Material to process:
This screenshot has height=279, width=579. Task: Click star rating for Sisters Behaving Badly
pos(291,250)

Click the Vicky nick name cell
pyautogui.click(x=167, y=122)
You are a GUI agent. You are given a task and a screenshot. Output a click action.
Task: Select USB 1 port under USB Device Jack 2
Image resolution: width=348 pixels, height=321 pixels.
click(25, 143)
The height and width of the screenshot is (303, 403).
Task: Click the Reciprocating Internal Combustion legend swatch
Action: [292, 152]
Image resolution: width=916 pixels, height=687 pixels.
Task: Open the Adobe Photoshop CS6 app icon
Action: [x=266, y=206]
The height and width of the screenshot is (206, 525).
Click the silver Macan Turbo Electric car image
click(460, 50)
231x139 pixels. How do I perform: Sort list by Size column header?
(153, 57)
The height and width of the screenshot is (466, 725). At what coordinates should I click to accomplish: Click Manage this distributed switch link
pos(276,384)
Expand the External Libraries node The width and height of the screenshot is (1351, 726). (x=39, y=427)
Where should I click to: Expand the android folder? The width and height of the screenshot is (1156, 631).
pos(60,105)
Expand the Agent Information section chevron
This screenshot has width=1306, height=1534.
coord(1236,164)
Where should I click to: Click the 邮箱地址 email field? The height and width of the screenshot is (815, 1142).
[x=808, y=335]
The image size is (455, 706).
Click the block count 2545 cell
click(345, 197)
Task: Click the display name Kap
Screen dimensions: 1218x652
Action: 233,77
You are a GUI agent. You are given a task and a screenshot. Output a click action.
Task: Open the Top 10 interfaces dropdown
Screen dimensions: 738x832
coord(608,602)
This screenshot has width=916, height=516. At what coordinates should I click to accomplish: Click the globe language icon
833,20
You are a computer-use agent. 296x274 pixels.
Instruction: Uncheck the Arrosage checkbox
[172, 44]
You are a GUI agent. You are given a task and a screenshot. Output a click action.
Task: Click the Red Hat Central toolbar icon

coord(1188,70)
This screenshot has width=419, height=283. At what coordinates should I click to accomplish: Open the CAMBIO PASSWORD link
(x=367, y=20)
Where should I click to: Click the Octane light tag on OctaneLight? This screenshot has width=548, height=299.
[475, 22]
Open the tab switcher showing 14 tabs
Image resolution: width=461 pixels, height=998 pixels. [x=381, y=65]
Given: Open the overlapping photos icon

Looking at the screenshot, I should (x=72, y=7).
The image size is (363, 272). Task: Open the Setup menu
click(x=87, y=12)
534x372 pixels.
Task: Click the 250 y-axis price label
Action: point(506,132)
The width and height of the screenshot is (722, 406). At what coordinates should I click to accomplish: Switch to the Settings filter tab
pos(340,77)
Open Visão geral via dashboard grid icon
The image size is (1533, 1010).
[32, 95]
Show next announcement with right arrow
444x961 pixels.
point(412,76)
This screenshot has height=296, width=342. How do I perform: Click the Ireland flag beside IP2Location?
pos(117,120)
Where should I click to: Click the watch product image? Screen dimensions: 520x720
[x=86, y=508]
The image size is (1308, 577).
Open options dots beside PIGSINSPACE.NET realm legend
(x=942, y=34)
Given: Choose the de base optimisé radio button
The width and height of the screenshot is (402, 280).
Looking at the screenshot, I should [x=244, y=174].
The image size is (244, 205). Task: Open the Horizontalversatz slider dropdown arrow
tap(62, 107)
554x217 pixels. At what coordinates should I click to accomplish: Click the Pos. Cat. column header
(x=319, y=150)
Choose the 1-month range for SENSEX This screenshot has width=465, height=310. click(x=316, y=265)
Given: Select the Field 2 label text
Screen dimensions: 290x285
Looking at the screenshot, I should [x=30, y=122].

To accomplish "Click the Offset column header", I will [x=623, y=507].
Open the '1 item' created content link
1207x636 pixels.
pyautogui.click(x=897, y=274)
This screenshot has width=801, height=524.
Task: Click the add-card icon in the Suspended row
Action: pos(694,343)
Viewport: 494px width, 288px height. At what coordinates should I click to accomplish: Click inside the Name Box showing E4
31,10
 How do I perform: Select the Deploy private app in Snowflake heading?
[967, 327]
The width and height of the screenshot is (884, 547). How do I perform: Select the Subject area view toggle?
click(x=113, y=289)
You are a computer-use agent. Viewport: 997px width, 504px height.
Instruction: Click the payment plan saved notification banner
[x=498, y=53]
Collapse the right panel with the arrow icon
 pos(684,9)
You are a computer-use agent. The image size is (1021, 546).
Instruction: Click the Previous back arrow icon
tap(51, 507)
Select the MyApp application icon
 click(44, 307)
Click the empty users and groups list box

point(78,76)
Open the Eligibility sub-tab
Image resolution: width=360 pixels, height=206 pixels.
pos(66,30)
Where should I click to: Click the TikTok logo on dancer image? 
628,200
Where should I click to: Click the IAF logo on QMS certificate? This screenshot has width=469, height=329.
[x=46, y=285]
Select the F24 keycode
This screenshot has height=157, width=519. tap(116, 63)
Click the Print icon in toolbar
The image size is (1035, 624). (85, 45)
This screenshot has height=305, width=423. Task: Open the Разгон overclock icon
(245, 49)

Problem: If a line in the records contains the string "computer", copy it out.

Result of this exercise:
You are a computer-use agent. 296x274 pixels.
You are a computer-use agent. Viewport: 997px width, 504px height.
You are a computer-use agent. The image size is (1021, 546).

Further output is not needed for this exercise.